If \[\left( {\dfrac{{0.51 \times {{10}^{ - 10}}}}{4}} \right)m\] is the radius of the smallest electron orbit in Hydrogen like atom, then this atom is
(A) \[H - atom\]
(B) \[H{e^ + }\]
(C) \[L{i^{2 + }}\]
(D) \[B{e^{3 + }}\]

Answer 1

Hint:The problem is solved by using Bohr’s model of an atom which says electrons in an atom are located at a definite distance from the nucleus and are revolving around it with definite velocity.

Formula used:Radius of Hydrogen like atom is given by \[{r_n} =
\dfrac{{{n^2}}}{Z}{r_0}\]
 \[n = \] number of orbits which take only positive integer values \[i.e{\text{ }}n = 1,2,3,......\]
\[{r_0} \approx 0.51 \times {10^{ - 10}}m\], is called Bohr radius which is the smallest allowed radius for the hydrogen atom\[Z\] is the atomic number of atoms.

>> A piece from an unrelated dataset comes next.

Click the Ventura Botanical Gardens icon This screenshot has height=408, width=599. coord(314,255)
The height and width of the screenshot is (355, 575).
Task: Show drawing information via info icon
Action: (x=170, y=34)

Complete step by step answer:
For smallest electron orbit \[n{\text{ }} = 1,\] the by putting the values in above formula we get
\[\left( {\dfrac{{0.51 \times {{10}^{ - 10}}}}{4}} \right) = \dfrac{{{1^2}}}{Z} \times 0.51 \times {10^{ - 10}}m\]
=>\[Z = \dfrac{{0.51 \times {{10}^{ - 10}} \times 4}}{{0.51 \times {{10}^{ - 10}}}}\]
\[\therefore Z = 4\]
$Z = 4$, which is the atomic number of Beryllium. The no of electron present in Beryllium is \[4.\] When it gives away \[3\] electron it acquires \[ + 3\] positive charge with one electron like hydrogen \[i.e\] \[B{e^{3 + }}\]
Hence the answer is option \[\left( D \right)\] \[B{e^{3 + }}\]

Note:Bohr’s Model of the Hydrogen atom isn’t applicable for atoms having more than one electron. It's only applicable for Hydrogen like atoms. The value of Bohr radius \[({r_{0}}) \approx 0.529 \times {10^{ - 10}}m\]. We have used the \[{r_0} \approx 0.51 \times {10^{ - 10}}m\] for simplification of the problem, as the answer remains the same up to few decimal places. Bohr’s Model of the Hydrogen atom isn’t applicable for atoms having more than one electron. It's only applicable for Hydrogen like atoms. The value of Bohr radius \[({r_{0)}}) \approx 0.529 \times {10^{ - 10}}m\]. We have used the \[{r_0} \approx 0.51 \times {10^{ - 10}}m\] for simplification of the problem, as the answer remains the same up to few decimal places.